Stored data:
++++

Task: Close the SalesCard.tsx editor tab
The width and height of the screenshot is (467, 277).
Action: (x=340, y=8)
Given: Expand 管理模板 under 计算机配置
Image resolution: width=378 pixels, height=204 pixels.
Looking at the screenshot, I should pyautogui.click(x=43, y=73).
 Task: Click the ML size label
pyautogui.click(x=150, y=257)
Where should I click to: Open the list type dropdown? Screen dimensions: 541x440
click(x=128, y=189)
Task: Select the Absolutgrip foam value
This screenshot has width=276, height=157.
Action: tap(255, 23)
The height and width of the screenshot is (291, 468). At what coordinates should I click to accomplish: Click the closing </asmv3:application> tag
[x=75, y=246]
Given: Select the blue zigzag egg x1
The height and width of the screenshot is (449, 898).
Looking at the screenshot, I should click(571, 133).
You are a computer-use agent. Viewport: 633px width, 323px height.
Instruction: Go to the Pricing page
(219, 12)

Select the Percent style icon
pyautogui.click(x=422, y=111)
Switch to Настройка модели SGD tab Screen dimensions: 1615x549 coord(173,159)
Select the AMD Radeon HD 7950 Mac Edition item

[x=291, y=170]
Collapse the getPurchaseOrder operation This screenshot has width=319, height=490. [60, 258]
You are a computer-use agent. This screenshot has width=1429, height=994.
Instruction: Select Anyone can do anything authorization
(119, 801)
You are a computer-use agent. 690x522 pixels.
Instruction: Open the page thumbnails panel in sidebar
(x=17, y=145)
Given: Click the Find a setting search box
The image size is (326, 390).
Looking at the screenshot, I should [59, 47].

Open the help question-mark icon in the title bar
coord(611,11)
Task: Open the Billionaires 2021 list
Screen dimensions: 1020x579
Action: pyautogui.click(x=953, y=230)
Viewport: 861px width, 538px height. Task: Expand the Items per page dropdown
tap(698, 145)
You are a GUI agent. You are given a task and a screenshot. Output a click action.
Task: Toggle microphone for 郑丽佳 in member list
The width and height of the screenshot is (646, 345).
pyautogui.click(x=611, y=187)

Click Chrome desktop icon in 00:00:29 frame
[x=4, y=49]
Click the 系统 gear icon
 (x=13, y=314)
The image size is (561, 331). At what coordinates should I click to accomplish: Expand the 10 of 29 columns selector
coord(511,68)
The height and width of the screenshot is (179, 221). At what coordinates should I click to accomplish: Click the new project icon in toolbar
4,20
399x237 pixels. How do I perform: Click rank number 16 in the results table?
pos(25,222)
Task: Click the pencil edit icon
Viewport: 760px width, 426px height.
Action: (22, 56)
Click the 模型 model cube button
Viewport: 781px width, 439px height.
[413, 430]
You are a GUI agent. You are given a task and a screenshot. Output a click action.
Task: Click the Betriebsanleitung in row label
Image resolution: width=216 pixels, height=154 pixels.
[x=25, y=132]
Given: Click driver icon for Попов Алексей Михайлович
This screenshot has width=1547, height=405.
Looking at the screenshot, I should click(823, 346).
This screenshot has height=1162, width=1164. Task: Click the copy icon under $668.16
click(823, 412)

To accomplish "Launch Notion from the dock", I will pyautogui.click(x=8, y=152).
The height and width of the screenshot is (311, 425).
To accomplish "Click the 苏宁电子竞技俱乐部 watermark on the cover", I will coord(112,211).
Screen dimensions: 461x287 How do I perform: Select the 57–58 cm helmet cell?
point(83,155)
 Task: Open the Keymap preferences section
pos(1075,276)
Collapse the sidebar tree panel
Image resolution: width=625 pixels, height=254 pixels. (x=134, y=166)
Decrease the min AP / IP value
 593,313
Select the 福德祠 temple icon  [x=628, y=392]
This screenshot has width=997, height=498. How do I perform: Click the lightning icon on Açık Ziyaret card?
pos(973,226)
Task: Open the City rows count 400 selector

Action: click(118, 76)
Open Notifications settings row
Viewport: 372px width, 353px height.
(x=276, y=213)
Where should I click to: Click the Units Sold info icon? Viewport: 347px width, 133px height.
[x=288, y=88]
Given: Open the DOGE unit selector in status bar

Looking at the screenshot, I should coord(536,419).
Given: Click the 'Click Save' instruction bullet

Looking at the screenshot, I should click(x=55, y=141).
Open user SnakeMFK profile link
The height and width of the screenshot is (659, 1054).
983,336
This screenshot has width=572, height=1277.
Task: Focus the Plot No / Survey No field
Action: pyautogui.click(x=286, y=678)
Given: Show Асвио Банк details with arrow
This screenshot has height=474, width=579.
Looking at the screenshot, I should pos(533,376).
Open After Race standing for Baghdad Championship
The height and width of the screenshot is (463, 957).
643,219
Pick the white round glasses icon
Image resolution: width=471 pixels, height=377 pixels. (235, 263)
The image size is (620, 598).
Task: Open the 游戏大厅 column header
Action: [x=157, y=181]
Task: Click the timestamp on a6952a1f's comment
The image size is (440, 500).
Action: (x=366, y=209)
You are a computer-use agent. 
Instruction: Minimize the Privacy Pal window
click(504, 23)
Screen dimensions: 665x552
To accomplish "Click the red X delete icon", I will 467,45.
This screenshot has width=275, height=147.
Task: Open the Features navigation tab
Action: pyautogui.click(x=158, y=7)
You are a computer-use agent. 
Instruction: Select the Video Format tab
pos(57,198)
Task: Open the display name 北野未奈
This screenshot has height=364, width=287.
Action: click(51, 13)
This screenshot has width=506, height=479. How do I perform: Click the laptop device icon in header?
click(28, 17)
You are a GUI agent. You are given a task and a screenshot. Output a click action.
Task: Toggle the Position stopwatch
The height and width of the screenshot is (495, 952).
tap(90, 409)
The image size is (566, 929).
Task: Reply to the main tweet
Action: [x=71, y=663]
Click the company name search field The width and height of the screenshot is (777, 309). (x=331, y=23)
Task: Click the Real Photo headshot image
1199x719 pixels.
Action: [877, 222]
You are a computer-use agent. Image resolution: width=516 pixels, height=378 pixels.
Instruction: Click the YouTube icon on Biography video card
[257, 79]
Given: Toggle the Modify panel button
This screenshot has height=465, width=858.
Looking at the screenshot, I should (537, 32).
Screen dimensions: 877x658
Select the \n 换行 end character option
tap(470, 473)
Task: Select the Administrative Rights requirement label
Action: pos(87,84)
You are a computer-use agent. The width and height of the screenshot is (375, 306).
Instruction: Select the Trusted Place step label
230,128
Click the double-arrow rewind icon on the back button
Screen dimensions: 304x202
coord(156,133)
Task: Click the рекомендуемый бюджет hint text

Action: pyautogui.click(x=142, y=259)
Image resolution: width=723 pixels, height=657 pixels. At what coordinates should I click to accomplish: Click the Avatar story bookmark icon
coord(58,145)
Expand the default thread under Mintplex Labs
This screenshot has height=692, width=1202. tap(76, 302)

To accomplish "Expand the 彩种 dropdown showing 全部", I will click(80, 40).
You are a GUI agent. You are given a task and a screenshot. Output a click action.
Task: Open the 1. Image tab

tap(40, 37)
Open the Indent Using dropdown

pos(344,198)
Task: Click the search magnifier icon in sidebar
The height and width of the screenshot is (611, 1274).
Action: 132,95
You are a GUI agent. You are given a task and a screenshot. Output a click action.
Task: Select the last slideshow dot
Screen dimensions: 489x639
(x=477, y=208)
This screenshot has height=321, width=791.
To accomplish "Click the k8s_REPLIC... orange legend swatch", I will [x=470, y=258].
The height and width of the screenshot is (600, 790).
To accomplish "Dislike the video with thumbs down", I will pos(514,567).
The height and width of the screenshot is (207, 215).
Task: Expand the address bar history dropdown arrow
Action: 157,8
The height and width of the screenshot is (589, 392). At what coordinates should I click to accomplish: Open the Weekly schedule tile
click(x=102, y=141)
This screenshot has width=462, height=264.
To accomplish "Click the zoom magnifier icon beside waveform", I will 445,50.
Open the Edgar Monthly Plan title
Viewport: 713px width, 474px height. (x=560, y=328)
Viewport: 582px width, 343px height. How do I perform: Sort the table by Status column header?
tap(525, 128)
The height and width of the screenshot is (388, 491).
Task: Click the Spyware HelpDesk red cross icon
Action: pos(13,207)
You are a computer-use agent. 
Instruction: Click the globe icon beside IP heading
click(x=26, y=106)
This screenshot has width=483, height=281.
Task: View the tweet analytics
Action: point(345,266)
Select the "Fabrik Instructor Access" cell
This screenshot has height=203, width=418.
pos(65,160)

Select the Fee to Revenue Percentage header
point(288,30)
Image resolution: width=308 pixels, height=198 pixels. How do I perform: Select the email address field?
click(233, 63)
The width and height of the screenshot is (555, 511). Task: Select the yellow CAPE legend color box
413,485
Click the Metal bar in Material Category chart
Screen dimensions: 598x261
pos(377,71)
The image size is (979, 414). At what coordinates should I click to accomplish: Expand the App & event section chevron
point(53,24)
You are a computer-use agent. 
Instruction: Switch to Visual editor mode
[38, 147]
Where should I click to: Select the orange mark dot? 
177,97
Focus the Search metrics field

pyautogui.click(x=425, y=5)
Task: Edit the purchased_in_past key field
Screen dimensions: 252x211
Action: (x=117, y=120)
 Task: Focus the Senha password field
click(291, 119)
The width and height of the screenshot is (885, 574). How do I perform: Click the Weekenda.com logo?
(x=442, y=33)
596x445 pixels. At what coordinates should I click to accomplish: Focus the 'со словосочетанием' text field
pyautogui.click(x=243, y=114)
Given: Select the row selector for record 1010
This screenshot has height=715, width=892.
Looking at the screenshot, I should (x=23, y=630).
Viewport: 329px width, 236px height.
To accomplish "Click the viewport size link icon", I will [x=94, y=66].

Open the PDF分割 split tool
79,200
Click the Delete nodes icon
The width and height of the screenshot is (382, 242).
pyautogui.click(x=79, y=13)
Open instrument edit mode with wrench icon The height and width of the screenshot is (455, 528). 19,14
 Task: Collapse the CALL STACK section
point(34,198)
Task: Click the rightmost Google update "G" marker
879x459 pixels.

++++

▶ [What is being asked]: Identify the lines in the entries that hold "button" and return each one.

▶ [Result of the exercise]:
Click the 模型 model cube button
Given: Toggle the Modify panel button
Click the double-arrow rewind icon on the back button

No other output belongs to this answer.